All this makes some new in-house ads from Channel 4 for its coverage of the England/South Africa series, starting this week, interesting. They are about as far removed from Sky syndrome as you can get, for which we should all be grateful.

Just as football benefited from the vigour and energy of Sky's coverage, so Channel 4's coverage of cricket has been a breath of fresh air after years of the BBC's jolly japes style of public school broadcasting.

For a sport whose fanbase profile was in danger of resembling that of the Tory Party's (ie. ageing, irrelevant and from the Shires), this can only be a good thing.

As in all broadcast rights deals, the relationship is symbiotic. Just as cricket needs Channel 4 to bring in new, younger audiences who don't traditionally watch cricket, so Channel 4 needs the archetypal upmarket cricket fan (20 years younger, of course) to attract the advertisers it needs if it is to recoup its investment.

As for the ads ... you know when a car manufacturer runs a car ad without a car and everybody takes a sharp intake of breath, half admiring in an "ooh er, that's a bit brave" way, half apprehensively in a "there must be a good reason - maybe it's really ugly" way.

Well, that's the starting point for these Channel 4 ads. A variety of spots show men being dutiful. In one, a man listens to his daughter murdering the oboe at a school concert; in another, dad is shocked to realise they are going to the mother-in-law's for lunch; in the third, an I'd-rather-be-somewhere-else father is attending his son's graduation. And where would they rather be? Why, watching the cricket, of course, a point made by the strapline: "It's just not cricket." As for the live action shots so beloved of sports trailers, they're confined to about two seconds at the end. Why? Don't they have faith in the product itself?
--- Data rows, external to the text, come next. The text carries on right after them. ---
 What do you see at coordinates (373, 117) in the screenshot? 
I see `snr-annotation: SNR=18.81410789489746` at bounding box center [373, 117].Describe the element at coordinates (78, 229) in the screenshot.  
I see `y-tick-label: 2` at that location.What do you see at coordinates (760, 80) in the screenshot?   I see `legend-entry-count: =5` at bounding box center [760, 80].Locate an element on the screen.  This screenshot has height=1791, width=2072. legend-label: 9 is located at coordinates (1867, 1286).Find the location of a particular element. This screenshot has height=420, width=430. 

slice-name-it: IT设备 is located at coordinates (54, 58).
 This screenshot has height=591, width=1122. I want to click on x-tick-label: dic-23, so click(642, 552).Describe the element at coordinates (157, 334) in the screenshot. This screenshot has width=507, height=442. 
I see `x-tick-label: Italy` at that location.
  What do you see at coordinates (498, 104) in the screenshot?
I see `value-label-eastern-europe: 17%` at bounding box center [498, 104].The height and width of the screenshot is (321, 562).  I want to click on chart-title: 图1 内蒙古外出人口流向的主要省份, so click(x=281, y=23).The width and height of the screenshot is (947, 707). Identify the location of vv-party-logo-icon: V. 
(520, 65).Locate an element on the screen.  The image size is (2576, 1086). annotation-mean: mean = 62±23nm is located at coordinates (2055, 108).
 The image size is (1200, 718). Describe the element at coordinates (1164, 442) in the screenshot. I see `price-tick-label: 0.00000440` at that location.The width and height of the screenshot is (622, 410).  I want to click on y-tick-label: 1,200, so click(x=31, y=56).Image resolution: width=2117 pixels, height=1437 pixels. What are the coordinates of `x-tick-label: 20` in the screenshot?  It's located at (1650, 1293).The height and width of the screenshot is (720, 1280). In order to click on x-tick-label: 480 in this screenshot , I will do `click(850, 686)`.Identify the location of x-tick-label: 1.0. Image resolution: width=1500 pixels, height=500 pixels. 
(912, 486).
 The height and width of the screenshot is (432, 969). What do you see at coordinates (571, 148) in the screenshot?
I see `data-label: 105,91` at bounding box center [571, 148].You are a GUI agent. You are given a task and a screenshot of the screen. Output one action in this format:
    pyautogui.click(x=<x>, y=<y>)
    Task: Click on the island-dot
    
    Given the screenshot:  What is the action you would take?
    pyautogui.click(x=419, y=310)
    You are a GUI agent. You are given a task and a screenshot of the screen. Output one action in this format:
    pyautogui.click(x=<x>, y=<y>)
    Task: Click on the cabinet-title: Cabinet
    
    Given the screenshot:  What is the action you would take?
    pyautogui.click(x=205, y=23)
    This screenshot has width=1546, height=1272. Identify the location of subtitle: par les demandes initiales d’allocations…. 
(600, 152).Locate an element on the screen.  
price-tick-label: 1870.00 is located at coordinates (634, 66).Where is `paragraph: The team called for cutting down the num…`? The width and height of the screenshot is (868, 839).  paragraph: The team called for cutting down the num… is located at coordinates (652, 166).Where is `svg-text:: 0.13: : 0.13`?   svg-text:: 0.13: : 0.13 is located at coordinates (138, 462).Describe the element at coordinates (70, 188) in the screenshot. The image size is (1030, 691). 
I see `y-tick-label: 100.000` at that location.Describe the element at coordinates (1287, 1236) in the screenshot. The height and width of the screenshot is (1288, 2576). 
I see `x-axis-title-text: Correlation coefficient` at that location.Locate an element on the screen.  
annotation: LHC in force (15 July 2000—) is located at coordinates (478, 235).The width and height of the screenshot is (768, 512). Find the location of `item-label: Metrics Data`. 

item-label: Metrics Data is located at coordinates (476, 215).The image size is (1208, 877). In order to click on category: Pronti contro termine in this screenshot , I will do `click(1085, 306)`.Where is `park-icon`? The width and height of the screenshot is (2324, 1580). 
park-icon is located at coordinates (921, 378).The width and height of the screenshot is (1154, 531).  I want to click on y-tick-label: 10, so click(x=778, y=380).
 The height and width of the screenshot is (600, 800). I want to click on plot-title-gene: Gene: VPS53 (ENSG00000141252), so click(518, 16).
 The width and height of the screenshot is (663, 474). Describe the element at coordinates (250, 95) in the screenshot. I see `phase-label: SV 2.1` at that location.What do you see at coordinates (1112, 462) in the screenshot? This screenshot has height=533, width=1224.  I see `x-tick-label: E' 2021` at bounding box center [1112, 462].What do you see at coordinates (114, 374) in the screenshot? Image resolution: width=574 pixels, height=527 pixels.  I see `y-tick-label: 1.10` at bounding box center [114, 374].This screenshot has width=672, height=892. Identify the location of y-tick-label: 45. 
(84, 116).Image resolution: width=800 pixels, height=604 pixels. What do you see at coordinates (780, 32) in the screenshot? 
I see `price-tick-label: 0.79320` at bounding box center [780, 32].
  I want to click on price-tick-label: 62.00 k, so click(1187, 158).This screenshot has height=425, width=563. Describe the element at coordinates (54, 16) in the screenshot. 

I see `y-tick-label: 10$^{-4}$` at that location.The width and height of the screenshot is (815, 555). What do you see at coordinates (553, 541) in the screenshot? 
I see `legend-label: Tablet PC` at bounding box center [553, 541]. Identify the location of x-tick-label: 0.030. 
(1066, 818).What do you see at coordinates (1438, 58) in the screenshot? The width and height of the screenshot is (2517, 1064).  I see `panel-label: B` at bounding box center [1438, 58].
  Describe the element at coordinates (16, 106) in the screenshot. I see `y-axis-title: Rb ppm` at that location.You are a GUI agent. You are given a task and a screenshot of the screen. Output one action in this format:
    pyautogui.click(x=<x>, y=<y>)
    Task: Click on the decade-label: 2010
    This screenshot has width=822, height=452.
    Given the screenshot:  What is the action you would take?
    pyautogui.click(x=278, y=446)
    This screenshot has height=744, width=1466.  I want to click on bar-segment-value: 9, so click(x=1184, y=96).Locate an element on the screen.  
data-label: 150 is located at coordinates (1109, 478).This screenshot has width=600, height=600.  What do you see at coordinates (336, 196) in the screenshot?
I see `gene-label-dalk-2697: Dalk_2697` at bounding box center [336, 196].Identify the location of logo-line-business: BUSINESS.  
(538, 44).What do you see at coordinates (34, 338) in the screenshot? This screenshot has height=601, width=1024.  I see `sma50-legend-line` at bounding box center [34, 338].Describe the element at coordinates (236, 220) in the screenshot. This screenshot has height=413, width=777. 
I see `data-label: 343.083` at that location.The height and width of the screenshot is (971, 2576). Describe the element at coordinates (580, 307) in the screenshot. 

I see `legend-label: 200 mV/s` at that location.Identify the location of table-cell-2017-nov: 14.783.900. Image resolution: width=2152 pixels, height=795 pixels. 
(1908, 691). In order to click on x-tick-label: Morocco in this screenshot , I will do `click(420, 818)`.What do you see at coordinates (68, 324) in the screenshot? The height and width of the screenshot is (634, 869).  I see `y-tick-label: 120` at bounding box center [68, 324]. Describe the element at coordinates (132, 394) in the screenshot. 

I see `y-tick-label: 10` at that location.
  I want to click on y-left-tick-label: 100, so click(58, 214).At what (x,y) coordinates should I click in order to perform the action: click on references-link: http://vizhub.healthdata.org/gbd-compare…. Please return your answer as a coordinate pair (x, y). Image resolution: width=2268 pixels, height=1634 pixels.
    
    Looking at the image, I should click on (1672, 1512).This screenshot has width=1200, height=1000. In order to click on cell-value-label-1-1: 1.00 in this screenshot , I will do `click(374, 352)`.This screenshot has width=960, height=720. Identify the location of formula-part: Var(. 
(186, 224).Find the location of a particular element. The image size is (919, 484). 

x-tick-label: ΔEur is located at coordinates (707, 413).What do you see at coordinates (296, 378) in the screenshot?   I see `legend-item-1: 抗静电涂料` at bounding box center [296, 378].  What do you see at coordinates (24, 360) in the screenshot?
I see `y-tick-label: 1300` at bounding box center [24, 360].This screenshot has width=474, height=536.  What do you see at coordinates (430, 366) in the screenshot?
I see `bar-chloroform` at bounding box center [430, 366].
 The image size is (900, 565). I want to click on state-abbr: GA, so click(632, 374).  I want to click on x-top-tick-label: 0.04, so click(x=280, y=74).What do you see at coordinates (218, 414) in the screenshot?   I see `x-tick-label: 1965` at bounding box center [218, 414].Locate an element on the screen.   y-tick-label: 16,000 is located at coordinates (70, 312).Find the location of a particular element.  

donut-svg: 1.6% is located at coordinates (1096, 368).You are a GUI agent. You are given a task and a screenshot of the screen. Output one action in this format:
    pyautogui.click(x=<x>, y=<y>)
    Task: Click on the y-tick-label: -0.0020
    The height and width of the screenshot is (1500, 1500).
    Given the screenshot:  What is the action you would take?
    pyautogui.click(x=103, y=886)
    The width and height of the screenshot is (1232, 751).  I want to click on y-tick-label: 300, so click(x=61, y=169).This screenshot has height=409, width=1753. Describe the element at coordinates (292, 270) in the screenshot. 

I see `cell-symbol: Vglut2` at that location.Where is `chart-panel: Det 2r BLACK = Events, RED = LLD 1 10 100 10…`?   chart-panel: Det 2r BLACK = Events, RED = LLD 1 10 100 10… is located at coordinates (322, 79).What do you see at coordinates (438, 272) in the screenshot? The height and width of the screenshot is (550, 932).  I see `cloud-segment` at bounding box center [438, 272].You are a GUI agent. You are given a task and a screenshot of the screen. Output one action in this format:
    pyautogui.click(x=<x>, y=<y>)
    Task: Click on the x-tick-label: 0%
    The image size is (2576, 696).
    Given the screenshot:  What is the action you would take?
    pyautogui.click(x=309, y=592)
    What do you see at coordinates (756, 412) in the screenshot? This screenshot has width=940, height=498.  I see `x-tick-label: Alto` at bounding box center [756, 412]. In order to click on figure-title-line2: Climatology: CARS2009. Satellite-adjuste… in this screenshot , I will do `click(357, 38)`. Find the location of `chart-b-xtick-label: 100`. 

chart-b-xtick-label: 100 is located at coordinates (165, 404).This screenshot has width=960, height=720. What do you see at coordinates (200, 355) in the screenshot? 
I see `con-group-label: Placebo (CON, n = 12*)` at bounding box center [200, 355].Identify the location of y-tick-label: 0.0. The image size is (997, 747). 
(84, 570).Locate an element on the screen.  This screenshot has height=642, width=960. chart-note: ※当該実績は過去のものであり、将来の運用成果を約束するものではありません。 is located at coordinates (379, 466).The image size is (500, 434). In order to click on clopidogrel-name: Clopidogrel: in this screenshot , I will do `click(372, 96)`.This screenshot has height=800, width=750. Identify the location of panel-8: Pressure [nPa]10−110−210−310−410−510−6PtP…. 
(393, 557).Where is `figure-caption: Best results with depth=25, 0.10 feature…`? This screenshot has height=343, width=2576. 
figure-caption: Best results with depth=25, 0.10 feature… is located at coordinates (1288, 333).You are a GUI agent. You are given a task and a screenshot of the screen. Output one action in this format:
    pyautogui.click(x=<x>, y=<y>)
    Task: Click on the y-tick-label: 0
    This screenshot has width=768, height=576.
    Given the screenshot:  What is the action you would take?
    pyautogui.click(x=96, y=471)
I'm a bit equivocal about these ads. I like the fact that they don't resort to military metaphor and crude hype. They're quite lateral, in a gentle sort of way.

On the other hand, they strike me as slightly apologetic. That's because they don't promote cricket as an attractive sport in its own right, merely a better alternative to fulfilling dull family obligations - and we can all think of a million things to do that would be better than those.

As a result, all these ads do is remind the dedicated fan that the cricket is on Channel 4, without doing much to sell the game to the unconverted.

If you're a cricket fan, you want broadcasters to promote the game to the widest possible audience. Channel 4 has done a wonderful job in this respect to date so this development, just like the traditional England middle-order collapse, is a disappointment.

Dead cert for a Pencil? Sorry, it won't trouble the scorers.

File under ... F for forward defensive.

What would the chairman's wife say? "I take it you won't be coming to

lunch with my mother on Saturday then."